-- Extract provided follows --

Status of the 1849 Act

9. The function of the 1849 Act was to incorporate the Great Indian Peninsula Railway Company as a formal statutory entity, to establish the body's constitution and to give it powers both to enter into contracts and to raise capital moneys for its construction project. The quasi-governmental East India Company was made integral to the railway company's viability and operation.

10. The 1849 Act was the first in a series of local Acts which spanned the period 1849 to 1927. Section 7 of the 1849 Act was repealed by subsequent railway legislation enacted in 1854 (see below).[291]

11. The Great Indian Peninsula Railway Company survived until about 1900 when - in all probability - it was dissolved. The East India Company was dissolved in 1874, although some of its functions continued to be fulfilled by the then government of India.

12. The 1849 Act is now spent and may be repealed in whole.

Extent

13. The 1849 Act related principally to the affairs of the Great Indian Peninsula Railway Company. That company operated in India and in Great Britain, with its head office based in London.

14. The Act applied to Great Britain, India (in the states of Maharashtra, Gujarat and Rajasthan) and Pakistan.

-- Extract provided concluded --

*Study questions*
A) Reproduce the passage on the 1849 Act from "Status of the" up to and including "government of India.", changing "capital moneys" to "capital funds".
B) Decide whether each statement agrees with the passage on the 1849 Act, and support each yes or no with the deciding words quoted from it: (i) Section 7 of the 1849 Act was repealed by railway legislation enacted in 1854. (ii) The Great Indian Peninsula Railway Company had its head office in India. (iii) The East India Company was dissolved in 1900.

-- Supplied material follows --

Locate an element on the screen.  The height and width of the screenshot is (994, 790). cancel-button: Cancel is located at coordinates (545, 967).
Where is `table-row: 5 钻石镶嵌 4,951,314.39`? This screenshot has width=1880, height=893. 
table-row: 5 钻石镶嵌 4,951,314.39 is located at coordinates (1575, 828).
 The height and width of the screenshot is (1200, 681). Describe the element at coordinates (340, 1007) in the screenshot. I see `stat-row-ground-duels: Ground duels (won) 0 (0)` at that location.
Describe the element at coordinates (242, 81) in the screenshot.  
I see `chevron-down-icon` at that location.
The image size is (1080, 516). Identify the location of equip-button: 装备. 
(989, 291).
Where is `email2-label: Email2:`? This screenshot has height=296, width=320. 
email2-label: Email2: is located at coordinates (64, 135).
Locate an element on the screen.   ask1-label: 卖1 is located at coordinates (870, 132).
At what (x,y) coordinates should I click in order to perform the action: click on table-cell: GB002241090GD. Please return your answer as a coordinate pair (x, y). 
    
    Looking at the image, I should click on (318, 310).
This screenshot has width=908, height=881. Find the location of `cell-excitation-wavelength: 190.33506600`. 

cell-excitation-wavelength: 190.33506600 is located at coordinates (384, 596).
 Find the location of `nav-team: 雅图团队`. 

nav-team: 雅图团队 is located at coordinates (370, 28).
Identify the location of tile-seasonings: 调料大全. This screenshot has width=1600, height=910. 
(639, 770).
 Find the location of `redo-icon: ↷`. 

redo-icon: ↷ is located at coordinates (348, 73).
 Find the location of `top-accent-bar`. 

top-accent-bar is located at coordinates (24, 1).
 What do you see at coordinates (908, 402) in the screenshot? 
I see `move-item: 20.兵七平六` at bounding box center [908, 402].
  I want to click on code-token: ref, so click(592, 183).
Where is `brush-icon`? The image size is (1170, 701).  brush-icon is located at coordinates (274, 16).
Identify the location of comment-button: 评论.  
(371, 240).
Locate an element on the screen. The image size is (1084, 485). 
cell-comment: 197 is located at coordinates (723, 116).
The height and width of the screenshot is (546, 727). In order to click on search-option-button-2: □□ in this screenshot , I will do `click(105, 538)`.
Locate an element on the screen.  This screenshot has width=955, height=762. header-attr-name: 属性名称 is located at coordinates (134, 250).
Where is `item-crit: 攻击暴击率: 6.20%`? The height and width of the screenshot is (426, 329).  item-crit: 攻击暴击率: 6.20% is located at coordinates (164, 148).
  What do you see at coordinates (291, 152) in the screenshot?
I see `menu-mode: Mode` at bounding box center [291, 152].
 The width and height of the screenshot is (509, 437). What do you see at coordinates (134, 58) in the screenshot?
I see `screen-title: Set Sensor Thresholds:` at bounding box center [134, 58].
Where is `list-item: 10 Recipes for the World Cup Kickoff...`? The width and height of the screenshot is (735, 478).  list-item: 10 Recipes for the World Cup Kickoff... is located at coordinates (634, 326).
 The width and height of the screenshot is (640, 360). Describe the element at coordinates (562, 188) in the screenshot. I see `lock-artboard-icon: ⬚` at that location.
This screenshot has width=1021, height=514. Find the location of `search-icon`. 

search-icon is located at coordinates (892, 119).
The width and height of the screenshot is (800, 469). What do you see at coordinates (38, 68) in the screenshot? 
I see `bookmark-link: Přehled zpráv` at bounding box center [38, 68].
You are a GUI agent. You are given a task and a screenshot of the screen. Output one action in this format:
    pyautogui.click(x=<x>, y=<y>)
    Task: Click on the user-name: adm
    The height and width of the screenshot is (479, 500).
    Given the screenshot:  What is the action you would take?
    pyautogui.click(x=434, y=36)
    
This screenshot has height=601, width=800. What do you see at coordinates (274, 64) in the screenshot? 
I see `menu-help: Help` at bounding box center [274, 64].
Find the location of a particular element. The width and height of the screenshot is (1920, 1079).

-- Supplied material concluded --

*Results for the exercise*
A)
Status of the 1849 Act

9. The function of the 1849 Act was to incorporate the Great Indian Peninsula Railway Company as a formal statutory entity, to establish the body's constitution and to give it powers both to enter into contracts and to raise capital funds for its construction project. The quasi-governmental East India Company was made integral to the railway company's viability and operation.

10. The 1849 Act was the first in a series of local Acts which spanned the period 1849 to 1927. Section 7 of the 1849 Act was repealed by subsequent railway legislation enacted in 1854 (see below).[291]

11. The Great Indian Peninsula Railway Company survived until about 1900 when - in all probability - it was dissolved. The East India Company was dissolved in 1874, although some of its functions continued to be fulfilled by the then government of India.

B)
(i) Yes: "Section 7 of the 1849 Act was repealed by subsequent railway legislation enacted in 1854"
(ii) No: "with its head office based in London"
(iii) No: "The East India Company was dissolved in 1874"